Problem statement: The answer should hold only the lines from the one that contains "This screenshot has" through the last line of the material, repeated exactly, without pictures.

▶

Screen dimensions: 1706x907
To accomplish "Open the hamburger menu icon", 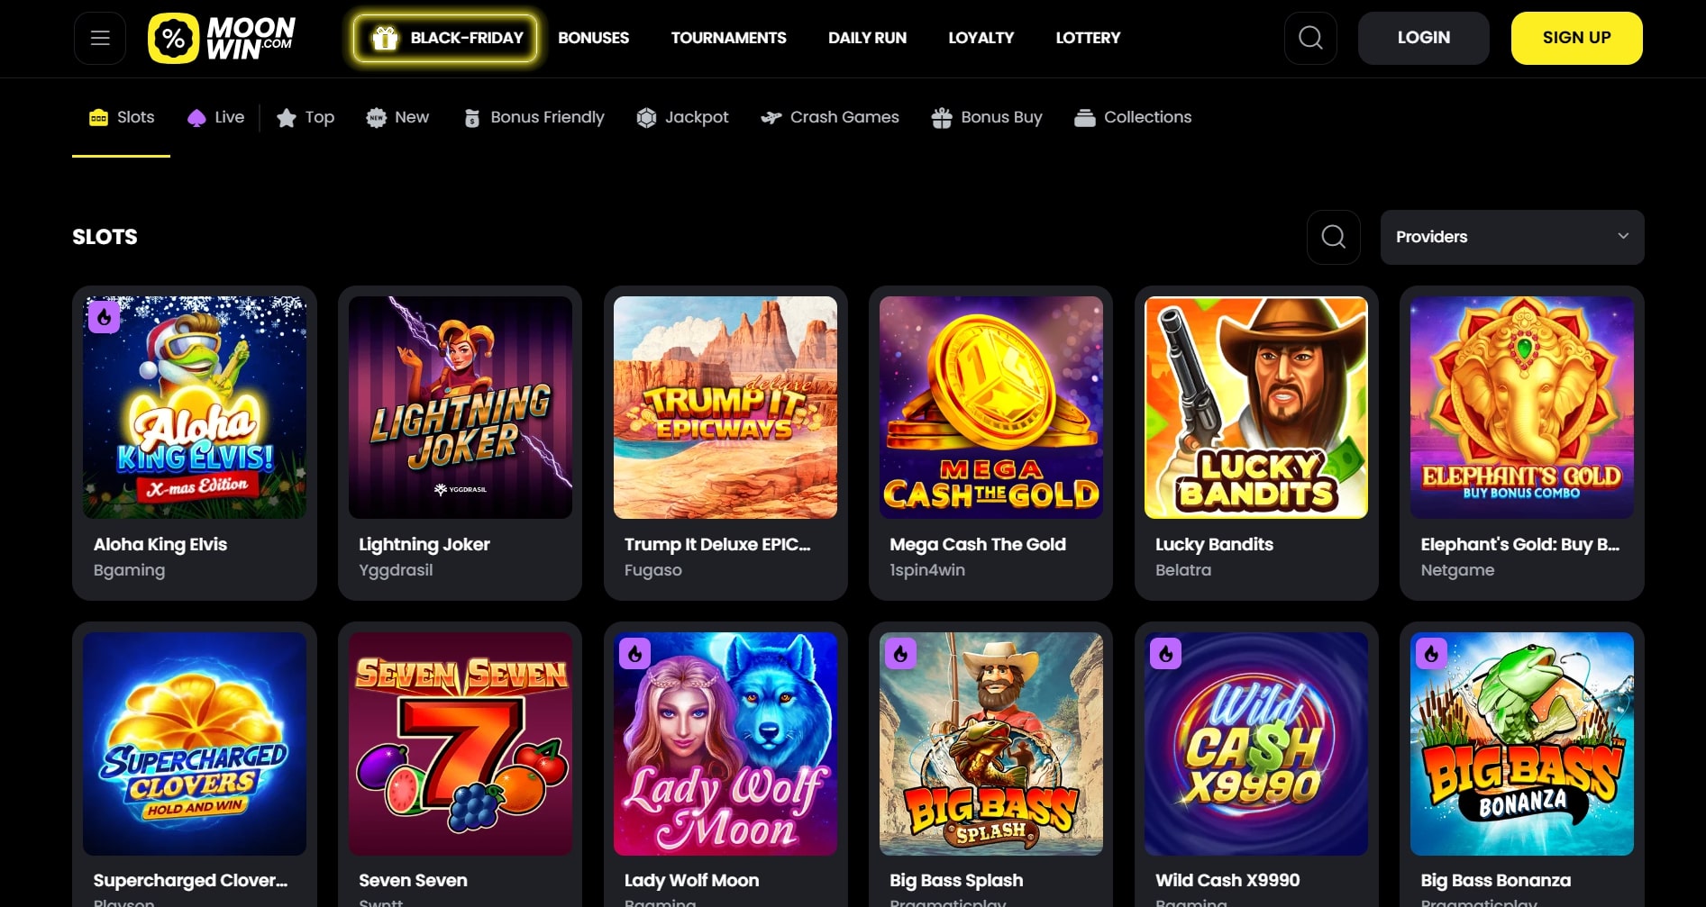I will click(100, 38).
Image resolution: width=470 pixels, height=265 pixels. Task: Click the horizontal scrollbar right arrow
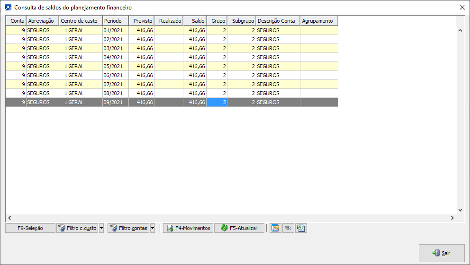(452, 218)
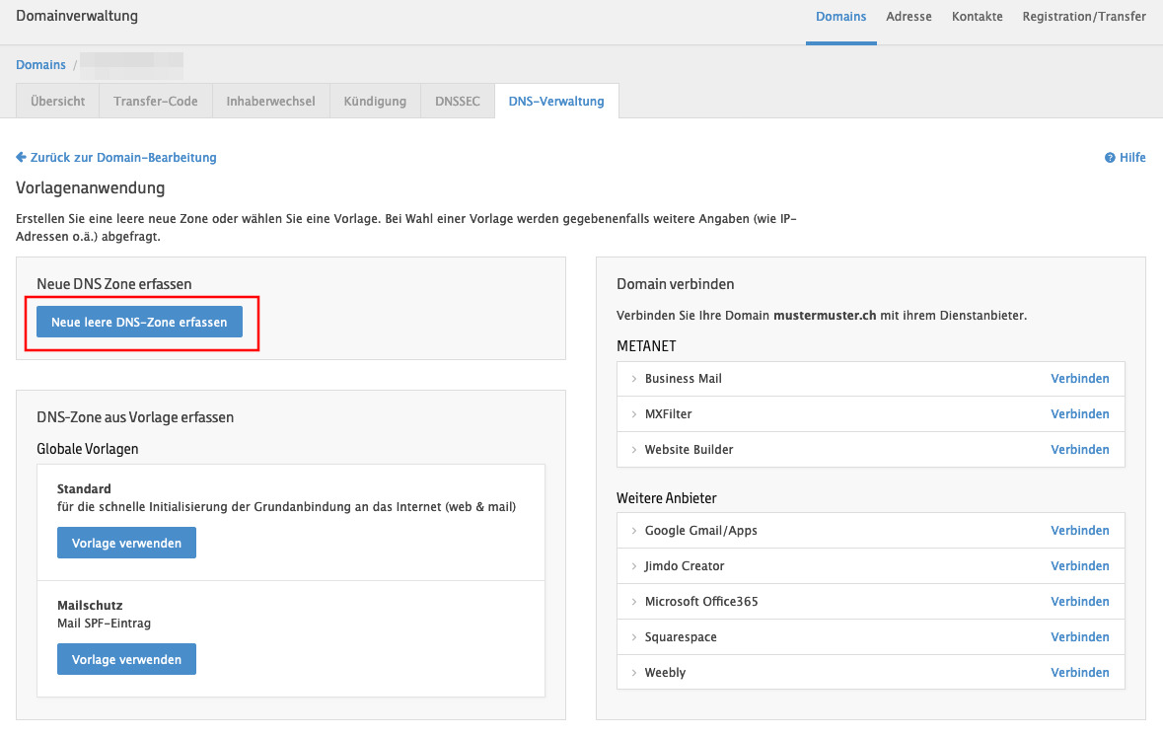Switch to the DNSSEC tab
The width and height of the screenshot is (1163, 736).
coord(457,102)
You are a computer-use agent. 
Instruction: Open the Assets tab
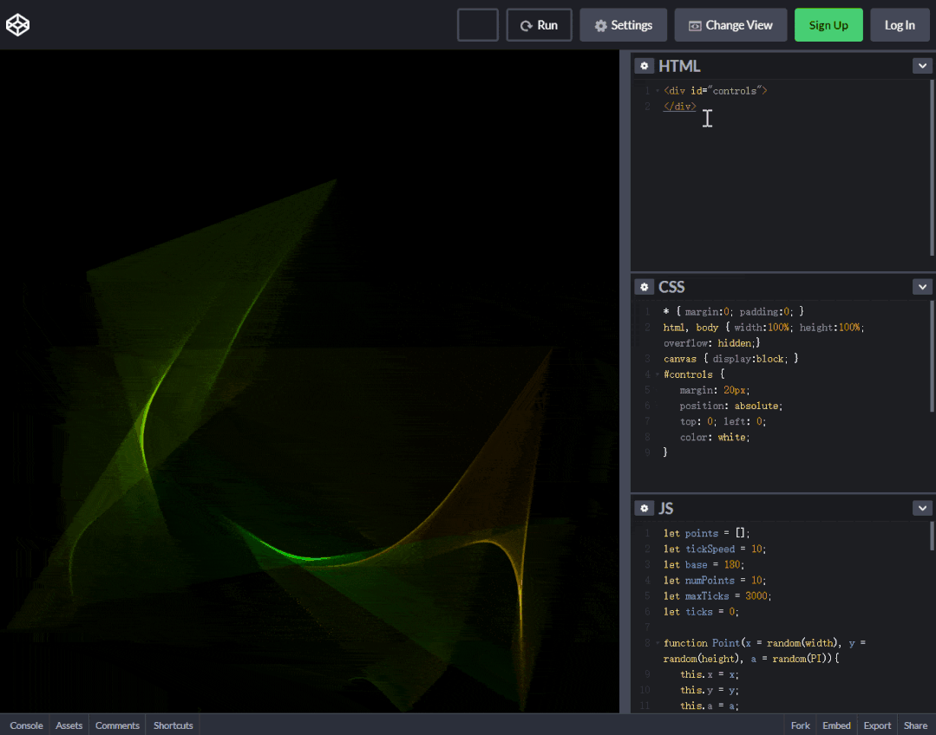click(x=69, y=725)
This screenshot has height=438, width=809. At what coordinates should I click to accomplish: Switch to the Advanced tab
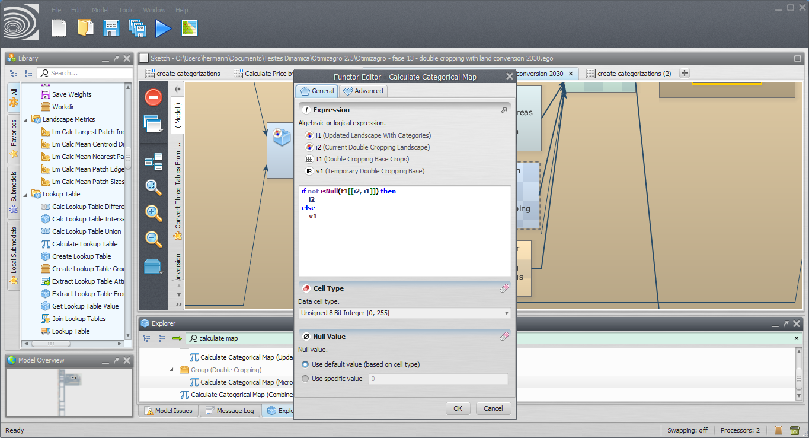pos(364,91)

◀

Your response:
This screenshot has height=438, width=809. At what coordinates should I click to accomplish: Switch to the Advanced tab
pos(364,91)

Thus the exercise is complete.